[ЗАДАНИЕ] Измени фрагмент отрывка о начале холодной войны, который начинается словами «На картину мира, столь» и заканчивается словами «опустился железный занавес.»: замени в нём «железный занавес» на «стальной занавес» и приведи фрагмент целиком.

ГЕРОИ ХОЛОДНОЙ ВОЙНЫ
День начала холодной войны известен точно: «боевые действия» начались 5 марта 1946 года после речи Черчилля в Фултоне, в которой он призвал к созданию военно-политического союза Великобритании и США, направленного против Советского Союза и стран народной демократии.
«Соединенные Штаты находятся в настоящее время на вершине всемирной мощи, — сказал он, в частности. — Сегодня торжественный момент для американской демократии, ибо вместе со своим превосходством в силе она приняла на себя неимоверную ответственность перед будущим… Наша главная задача и обязанность — оградить семьи простых людей от ужасов и несчастий еще одной войны. Ни эффективное предотвращение войны, ни постоянное расширение влияния Всемирной Организации не могут быть достигнуты без братского союза англоязычных народов. Это означает дальнейшее использование уже имеющихся средств для обеспечения взаимной безопасности путем совместного пользования всеми военно-морскими и военно-воздушными базами.
На картину мира, столь недавно озаренную победой союзников, пала тень. Никто не знает, что Советская Россия и ее международная коммунистическая организация намереваются сделать в ближайшем будущем и каковы пределы, если таковые существуют, их экспансионистским и верообратительным тенденциям. От Штеттина на Балтике до Триеста на Адриатике на континент опустился железный занавес.
Я не верю, что Россия хочет войны. Чего она хочет, так это плодов войны и безграничного распространения своей мощи и доктрин. Из того, что я наблюдал в поведении наших русских друзей и союзников во время войны, я вынес убеждение, что они ничто не почитают так, как силу, и ни к чему не питают меньшего уважения, чем к военной слабости. По этой причине старая доктрина равновесия сил теперь непригодна. Мы не можем позволить себе действовать с позиций малого перевеса, который вводит во искушение заняться пробой сил».

(Извлечённые записи)
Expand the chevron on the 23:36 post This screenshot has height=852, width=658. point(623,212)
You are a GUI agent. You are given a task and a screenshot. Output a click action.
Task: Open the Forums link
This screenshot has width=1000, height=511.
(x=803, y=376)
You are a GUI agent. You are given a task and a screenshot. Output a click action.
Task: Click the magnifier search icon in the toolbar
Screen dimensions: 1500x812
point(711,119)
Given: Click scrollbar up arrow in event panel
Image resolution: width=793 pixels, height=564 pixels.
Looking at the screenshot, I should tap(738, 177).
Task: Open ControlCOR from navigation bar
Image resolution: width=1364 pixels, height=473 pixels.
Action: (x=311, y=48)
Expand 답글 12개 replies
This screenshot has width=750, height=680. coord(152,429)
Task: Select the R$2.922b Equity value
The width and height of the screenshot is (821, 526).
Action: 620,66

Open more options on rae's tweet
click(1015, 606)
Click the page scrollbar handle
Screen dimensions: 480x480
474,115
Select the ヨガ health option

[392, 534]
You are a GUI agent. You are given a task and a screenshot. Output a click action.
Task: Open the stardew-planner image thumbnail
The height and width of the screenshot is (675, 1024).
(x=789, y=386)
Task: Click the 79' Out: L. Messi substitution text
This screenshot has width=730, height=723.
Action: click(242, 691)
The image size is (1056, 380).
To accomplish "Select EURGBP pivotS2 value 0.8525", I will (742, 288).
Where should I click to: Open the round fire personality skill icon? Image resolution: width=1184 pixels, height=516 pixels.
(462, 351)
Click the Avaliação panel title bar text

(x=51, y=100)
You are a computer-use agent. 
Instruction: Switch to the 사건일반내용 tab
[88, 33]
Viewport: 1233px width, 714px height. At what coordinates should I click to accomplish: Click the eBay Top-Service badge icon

[РЕЗУЛЬТАТ]
На картину мира, столь недавно озаренную победой союзников, пала тень. Никто не знает, что Советская Россия и ее международная коммунистическая организация намереваются сделать в ближайшем будущем и каковы пределы, если таковые существуют, их экспансионистским и верообратительным тенденциям. От Штеттина на Балтике до Триеста на Адриатике на континент опустился стальной занавес.